Karine Deshayes éclate de santé, grâce et sourire dans Nobles Seigneurs comme dans son éblouissant Rondeau.
Le plus difficile et ingrat d’abord, mais plus beau aussi, échoit à Mireille Delunsch en Valentine, qui longtemps ne fait que figurer, dont la Romance n’est pas un air et n’est distinguée par aucun effet, mais qui doit supporter tout le lyrisme de l’incendiaire et ineffable duo, dans un pianissimo épouvanté et extasié à la fois, avant de rejoindre Raoul en strette. Aux plus beaux de ces moments elle répond avec à la fois la noblesse sacrificielle de Valentine, et ce qu’elle a de langueur amoureuse : parti extrême, où la voix se perd parfois, l’élan et la vérité jamais.
Gregory Kunde semble, au regard, une machine à fabriquer et projeter du suraigu, n’en manque aucun, mais le fait avec une raideur décourageante pour les partenaires féminines de ses deux duos : mais c’est un exploit de toute façon de sortir tout cela de son gosier, et en musique. L’insupportablement fanatique et sommaire Marcel est chanté par Wojtek Smilek avec du creux et de l’aigu, et ce qu’il peut de français. Francitude au contraire, exemplairement, pour le Saint-Bris mordant de Philippe Rouillon et le Nevers (ce soir-là un rien raide) de Marc Barrard, entourés de dix silhouettes vocales fort bien tenues.

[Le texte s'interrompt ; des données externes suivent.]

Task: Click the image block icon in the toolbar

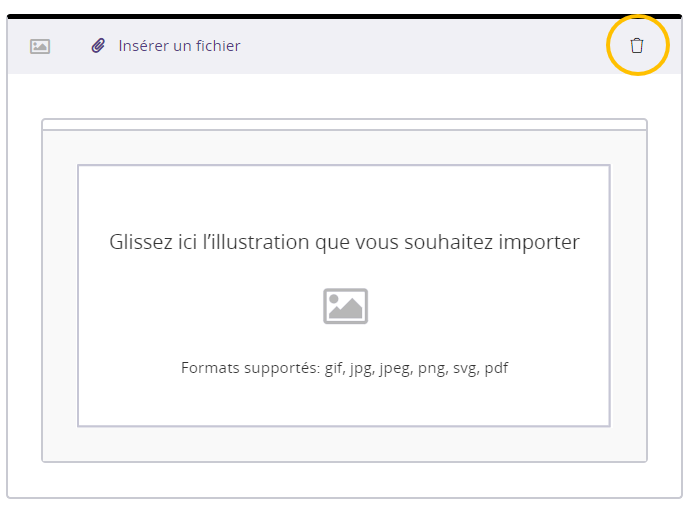Action: (40, 46)
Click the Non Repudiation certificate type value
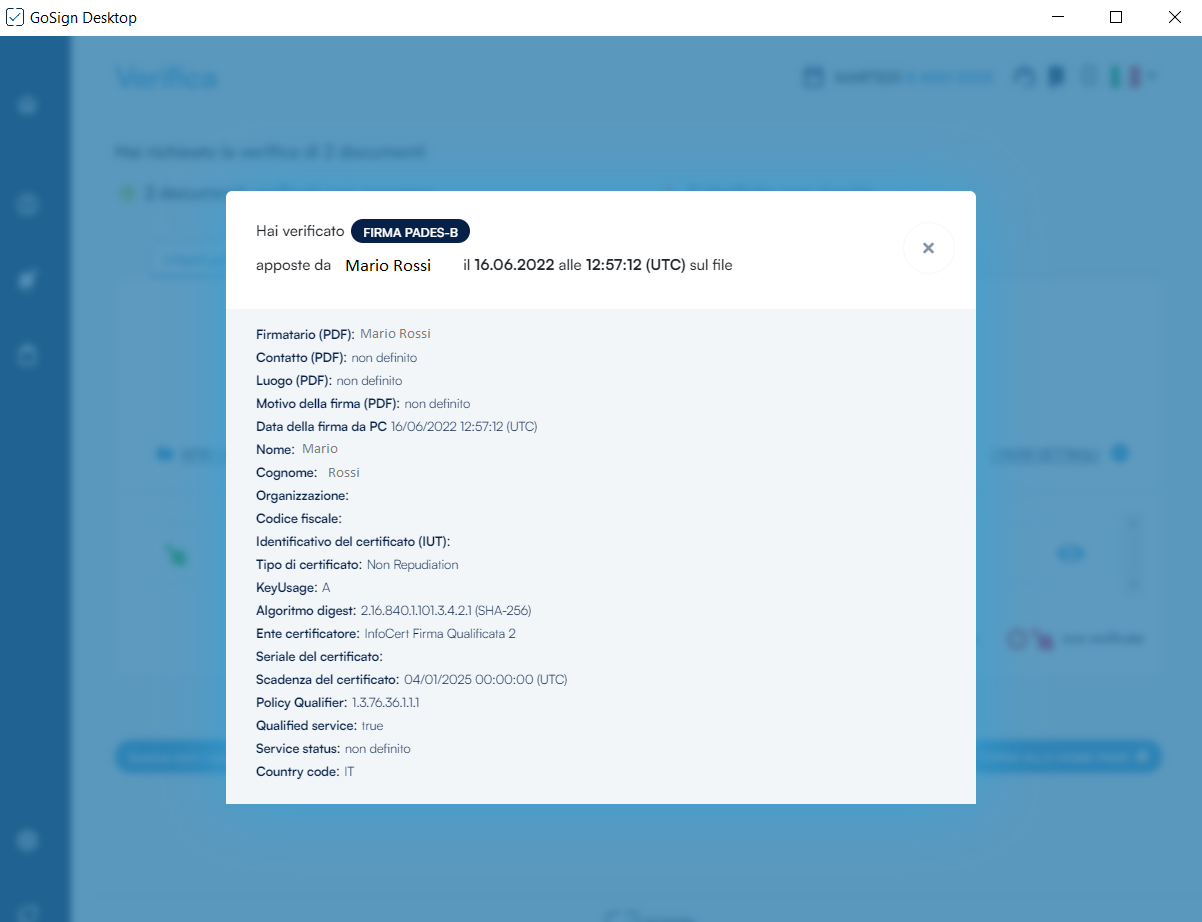 click(412, 564)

Daniele Callegari à la tête d’un bon Philharmonique de Strasbourg montre un sens très vif de ce que cette musique a de timbré et original dans sa sonorité, son instrumentation mêmes. Brillante soirée, superbe effort, mille bravos. Le talent de Meyerbeer y est mis en pleine lumière. Mais cette façon de faire spectaculaire à l’opéra a eu son heure, qui était nécessaire : Wagner un peu, Gounod davantage, Verdi pas mal, y ont puisé. Mais plus rien, à aucun moment, dans cette œuvre précisément, ces Huguenots irréprochablement montés, n’apparaît plus nécessaire.